• EXCERPTED PASSAGE:
The Company has in place adequate internal financial controls with reference to financial statement across the organization. The same is subject to review periodically by the internal audit cell for its effectiveness. During the financial year, such controls were tested and no reportable material weaknesses in the design or operations were observed. The Statutory Auditors of the Company also test the effectiveness of Internal Financial Controls in accordance with the requisite standards prescribed by ICAI. Their expressed opinion forms part of the Independent Auditor's report.

Internal Financial Controls are an integrated part of the risk management process, addressing financial and financial reporting risks. The internal financial controls have been documented, digitized and embedded in the business processes.

Assurance on the effectiveness of internal financial controls is obtained through management reviews, control self-assessment, continuous monitoring by functional experts. We believe that these systems provide reasonable assurance that our internal financial controls are designed effectively and are operating as intended.

During the year, no reportable material weakness was observed.

19. REPORTING OF FRAUDS BY THE AUDITORS:

During the year under review, neither the Statutory nor the Secretarial Auditors has reported to the Audit Committee under Section 143(12) of the Companies Act, 2013 any instances of fraud committed against the Company by its officers or employees, the details of which would need to be mentioned in the Board's Report.

20. PARTICULARS OF LOANS, GUARANTEES OR INVESTMENTS MADE UNDER SECTION 186 OF THE COMPANIES ACT,2013:

The details of loans, investment, guarantees and securities covered under the provisions of section 186 of the Companies Act, 2013 are provided in the financial statement.

21. PARTICULARS OF CONTRACTS OR ARRANGEMENTS MADE WITH RELATED PARTIES:

All the transactions to be entered by the Company with related parties will be in the ordinary course of business and on an arm's length basis. Further, particulars of contracts or arrangements with related parties referred to in Section 188(1) of the Companies Act, 2013 read with rule 8(2) of the Companies (Accounts) Rules, 2014, in Form No. AOC-2 is enclosed herewith as Annexure II.

22. MANAGING THE RISKS OF FRAUD, CORRUPTION AND UNETHICAL BUSINESS PRACTICES:

a) Vigil Mechanism / Whistle Blower Policy:

The Company has established vigil mechanism and framed whistle blower policy for Directors and employees to report concerns about unethical behavior, actual or suspected fraud or violation of Company's Code of Conduct or Ethics Policy.

• DATASET EXTRACT:
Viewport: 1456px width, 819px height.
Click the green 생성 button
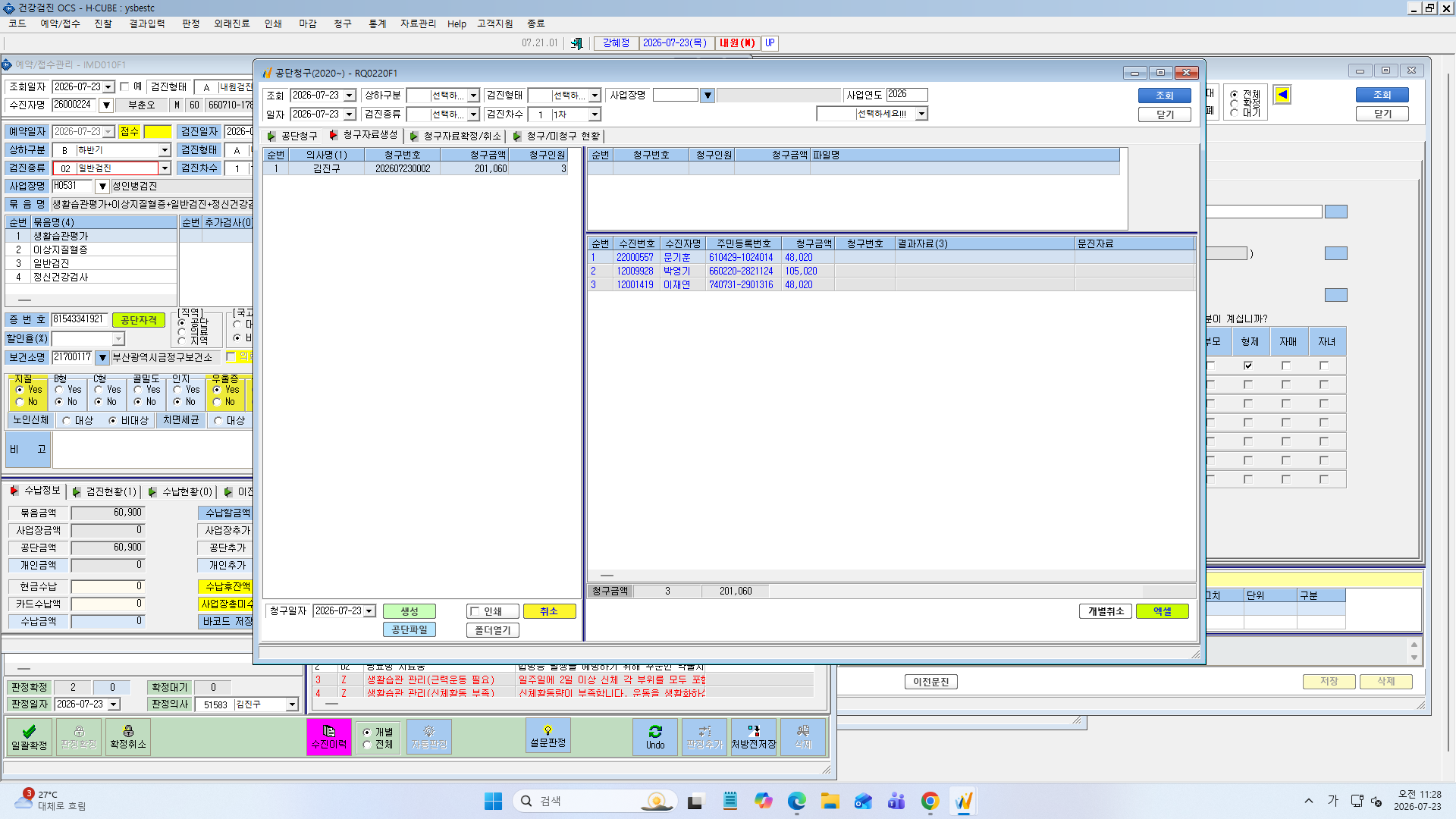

• REQUIRED TASKS:
1) List every numbered section heading that appears in the board's report excerpt above.
2) Update the board's report excerpt between "During the year under" and "the Board's Report.", inclusive, so that "Audit Committee" becomes "Board of Directors", and write out that passage.

• EXERCISE SOLUTIONS:
1)
19. REPORTING OF FRAUDS BY THE AUDITORS:
20. PARTICULARS OF LOANS, GUARANTEES OR INVESTMENTS MADE UNDER SECTION 186 OF THE COMPANIES ACT,2013:
21. PARTICULARS OF CONTRACTS OR ARRANGEMENTS MADE WITH RELATED PARTIES:
22. MANAGING THE RISKS OF FRAUD, CORRUPTION AND UNETHICAL BUSINESS PRACTICES:

2)
During the year under review, neither the Statutory nor the Secretarial Auditors has reported to the Board of Directors under Section 143(12) of the Companies Act, 2013 any instances of fraud committed against the Company by its officers or employees, the details of which would need to be mentioned in the Board's Report.